> **Exercise inputs**:
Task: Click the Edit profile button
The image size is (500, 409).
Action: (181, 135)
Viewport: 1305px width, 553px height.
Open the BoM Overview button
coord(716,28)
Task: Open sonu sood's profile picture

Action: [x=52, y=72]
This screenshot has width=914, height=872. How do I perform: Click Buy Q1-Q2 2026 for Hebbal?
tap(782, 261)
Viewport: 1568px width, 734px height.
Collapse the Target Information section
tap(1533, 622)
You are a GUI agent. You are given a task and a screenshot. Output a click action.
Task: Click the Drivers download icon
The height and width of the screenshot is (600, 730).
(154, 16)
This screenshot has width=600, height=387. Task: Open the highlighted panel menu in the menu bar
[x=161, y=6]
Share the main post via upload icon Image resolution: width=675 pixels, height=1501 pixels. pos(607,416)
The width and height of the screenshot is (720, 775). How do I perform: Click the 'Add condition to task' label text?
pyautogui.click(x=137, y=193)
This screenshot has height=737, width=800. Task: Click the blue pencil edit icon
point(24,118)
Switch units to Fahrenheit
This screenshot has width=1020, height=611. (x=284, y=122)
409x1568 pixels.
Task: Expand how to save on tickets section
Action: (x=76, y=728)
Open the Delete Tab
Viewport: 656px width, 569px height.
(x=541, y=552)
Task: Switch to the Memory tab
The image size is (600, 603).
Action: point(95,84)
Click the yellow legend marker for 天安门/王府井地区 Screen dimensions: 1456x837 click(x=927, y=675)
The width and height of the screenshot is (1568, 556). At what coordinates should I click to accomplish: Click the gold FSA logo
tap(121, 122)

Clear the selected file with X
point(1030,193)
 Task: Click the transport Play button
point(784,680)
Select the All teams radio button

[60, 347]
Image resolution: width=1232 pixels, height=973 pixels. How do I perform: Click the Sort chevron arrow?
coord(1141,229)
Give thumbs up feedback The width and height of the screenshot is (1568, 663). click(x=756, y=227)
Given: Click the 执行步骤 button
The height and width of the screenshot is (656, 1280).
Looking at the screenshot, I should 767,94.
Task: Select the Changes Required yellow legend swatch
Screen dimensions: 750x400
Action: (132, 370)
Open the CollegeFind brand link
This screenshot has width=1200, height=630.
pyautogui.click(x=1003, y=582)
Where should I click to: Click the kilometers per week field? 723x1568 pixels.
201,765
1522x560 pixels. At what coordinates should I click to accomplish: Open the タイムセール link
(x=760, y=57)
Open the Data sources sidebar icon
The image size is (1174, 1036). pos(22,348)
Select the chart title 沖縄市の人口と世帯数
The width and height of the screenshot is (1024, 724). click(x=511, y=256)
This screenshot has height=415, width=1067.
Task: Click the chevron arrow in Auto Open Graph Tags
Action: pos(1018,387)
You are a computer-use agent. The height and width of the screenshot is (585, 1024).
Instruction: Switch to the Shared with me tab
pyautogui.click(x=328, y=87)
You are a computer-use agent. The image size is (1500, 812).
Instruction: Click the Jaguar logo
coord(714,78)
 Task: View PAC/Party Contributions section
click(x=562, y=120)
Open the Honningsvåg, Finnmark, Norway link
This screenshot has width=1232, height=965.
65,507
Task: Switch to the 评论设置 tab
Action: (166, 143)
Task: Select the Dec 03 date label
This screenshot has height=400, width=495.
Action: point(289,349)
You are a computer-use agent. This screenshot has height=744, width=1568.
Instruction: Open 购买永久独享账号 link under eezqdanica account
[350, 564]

> **Exercise details**: Retype every line above with nothing changed.

> **Written solution**:
Task: Click the Edit profile button
The image size is (500, 409).
Action: (181, 135)
Viewport: 1305px width, 553px height.
Open the BoM Overview button
coord(716,28)
Task: Open sonu sood's profile picture

Action: [x=52, y=72]
This screenshot has width=914, height=872. How do I perform: Click Buy Q1-Q2 2026 for Hebbal?
tap(782, 261)
Viewport: 1568px width, 734px height.
Collapse the Target Information section
tap(1533, 622)
You are a GUI agent. You are given a task and a screenshot. Output a click action.
Task: Click the Drivers download icon
The height and width of the screenshot is (600, 730).
(154, 16)
This screenshot has width=600, height=387. Task: Open the highlighted panel menu in the menu bar
[x=161, y=6]
Share the main post via upload icon Image resolution: width=675 pixels, height=1501 pixels. pos(607,416)
The width and height of the screenshot is (720, 775). How do I perform: Click the 'Add condition to task' label text?
pyautogui.click(x=137, y=193)
This screenshot has height=737, width=800. Task: Click the blue pencil edit icon
point(24,118)
Switch units to Fahrenheit
This screenshot has width=1020, height=611. (x=284, y=122)
409x1568 pixels.
Task: Expand how to save on tickets section
Action: (x=76, y=728)
Open the Delete Tab
Viewport: 656px width, 569px height.
(x=541, y=552)
Task: Switch to the Memory tab
The image size is (600, 603).
Action: point(95,84)
Click the yellow legend marker for 天安门/王府井地区 Screen dimensions: 1456x837 click(x=927, y=675)
The width and height of the screenshot is (1568, 556). At what coordinates should I click to accomplish: Click the gold FSA logo
tap(121, 122)

Clear the selected file with X
point(1030,193)
 Task: Click the transport Play button
point(784,680)
Select the All teams radio button

[60, 347]
Image resolution: width=1232 pixels, height=973 pixels. How do I perform: Click the Sort chevron arrow?
coord(1141,229)
Give thumbs up feedback The width and height of the screenshot is (1568, 663). click(x=756, y=227)
Given: Click the 执行步骤 button
The height and width of the screenshot is (656, 1280).
Looking at the screenshot, I should 767,94.
Task: Select the Changes Required yellow legend swatch
Screen dimensions: 750x400
Action: (132, 370)
Open the CollegeFind brand link
This screenshot has width=1200, height=630.
pyautogui.click(x=1003, y=582)
Where should I click to: Click the kilometers per week field? 723x1568 pixels.
201,765
1522x560 pixels. At what coordinates should I click to accomplish: Open the タイムセール link
(x=760, y=57)
Open the Data sources sidebar icon
The image size is (1174, 1036). pos(22,348)
Select the chart title 沖縄市の人口と世帯数
The width and height of the screenshot is (1024, 724). click(x=511, y=256)
This screenshot has height=415, width=1067.
Task: Click the chevron arrow in Auto Open Graph Tags
Action: pos(1018,387)
You are a computer-use agent. The height and width of the screenshot is (585, 1024).
Instruction: Switch to the Shared with me tab
pyautogui.click(x=328, y=87)
You are a computer-use agent. The image size is (1500, 812).
Instruction: Click the Jaguar logo
coord(714,78)
 Task: View PAC/Party Contributions section
click(x=562, y=120)
Open the Honningsvåg, Finnmark, Norway link
This screenshot has width=1232, height=965.
65,507
Task: Switch to the 评论设置 tab
Action: (166, 143)
Task: Select the Dec 03 date label
This screenshot has height=400, width=495.
Action: point(289,349)
You are a computer-use agent. This screenshot has height=744, width=1568.
Instruction: Open 购买永久独享账号 link under eezqdanica account
[350, 564]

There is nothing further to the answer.